On the way to the lake we saw a troop of Howler monkeys in the tree tops and a yellow throated Toucan – a bird which turned out to be a decent size. Well , bigger than you would think from the Froot Loops advertisements anyway.

And a video Mark managed to shoot on the I-phone :
Apparently (?) Howler monkeys are the second loudest mammals on earth. Their howling is to both scare predators away and alert others to danger. And before you ask , apparently ( according to Google) the loudest mammal on earth is the Sperm Whale, whose echo location ‘clicks’ can hit 230 dB. As a point of comparison the average jet engine generates 150 dB of sound and the Howler Monkey 140 dB. Howlers can be heard up to around 5 km away.
The yellow Toucan:

Our driver had one job – to get us to the correct place on the lake to hop on the boat. He failed. We arrived at a boat pier to some consternation from the resident boat pier people – we were in the wrong spot. A 45 minute wait followed until a boat ( the boat ? – who knows? 🤷♂️) arrived and we boarded.

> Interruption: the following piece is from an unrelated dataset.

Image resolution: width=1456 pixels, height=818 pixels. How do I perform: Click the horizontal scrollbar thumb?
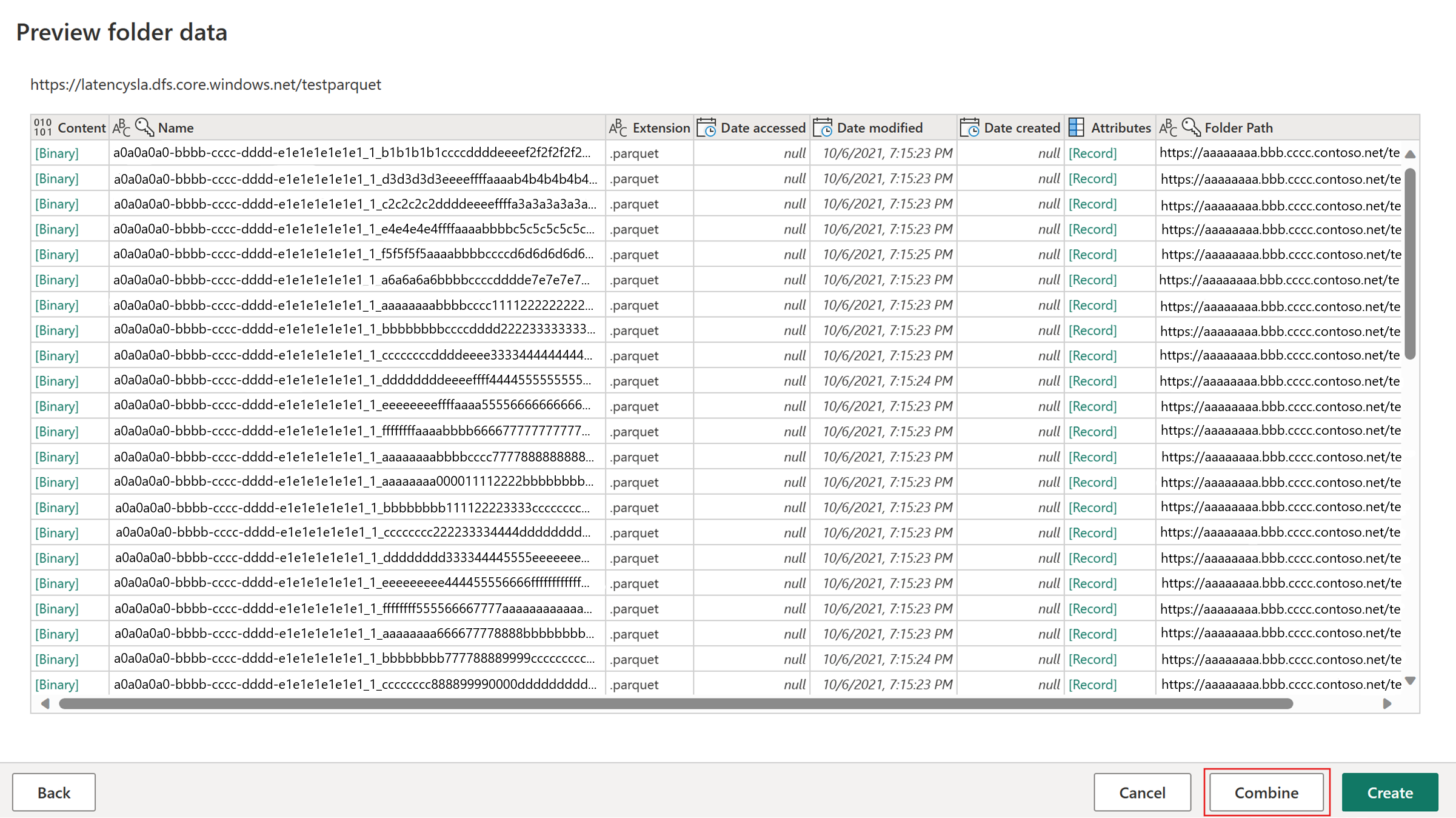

The boat trip down the lake was slow and somewhat soporific. Lake Arenal was begun in the 1960s as a hydroelectric project, but took some three decades to finish. It supplies the majority of the power to the central valleys of Costa Rica. Utilising the standard Australian unit of measurement for water bodies it is 1.5 times the size of Sydney Harbour. The lake is surrounded by a mix of rainforest, farms and holiday homes.

Monte Verde lies roughly astride the continental divide range between the (wet) Caribbean side of the country and the (much drier) Pacific side of the country. It sits at an altitude ranging from 1300 to 1500 metres and supports a true ‘cloud forest’- more on that over the next few days.

Monte Verde’s modern history is interesting. It was founded by Quakers from the USA in the 1950s, as their pacifist agenda did not sit well with the US’ engagement in the Korean War. Twelve Quaker families from Alabama moved here and started dairy farming. Which then led to a hugely successful cheese factory, which then branched out into all other sorts of dairy products such as yogurt, sour cream ( Costa Ricans go nuts for sour cream, which they call ‘Natilla’, putting it on everything) and ice cream.
The Quakers cleared a lot of forest for dairy cattle, but at the same time preserved a fair bit of cloud forest to keep the water sources essential for cheese making clean.
In time they realised that the nature part of the land was full of promise for tourism when many birders / twitchers started coming to the area. The decision was made to get out of the cheese and dairy business and move into tourism development. They made a killing selling the cheese business ( it’s still running today but under different ownership) and the rest, as they say is history.
The ‘vibe’ along the Monte Verde area is kind of reminiscent of either Mount Tambourine or Maleny / Montville in Queensland. But with Coatis, Toucans, Armadillos and Quetzals, among other things.
We are heading into town tonight to check out the New Year’s ‘fun’. Some quaint customs that we have been told Ticos ( what Costa Ricans call themselves) practice on NYE include:
- Wearing yellow underwear for luck
- Ensuring you have money in your wallet- this means you will be prosperous throughout the new year
- Taking your luggage for a walk around the block – this ensures you will travel in the coming year
- Eating a grape on each of the twelve ‘strokes’ of midnight – this will ensure good luck. This last one apparently is a legacy of the Spanish colonial era.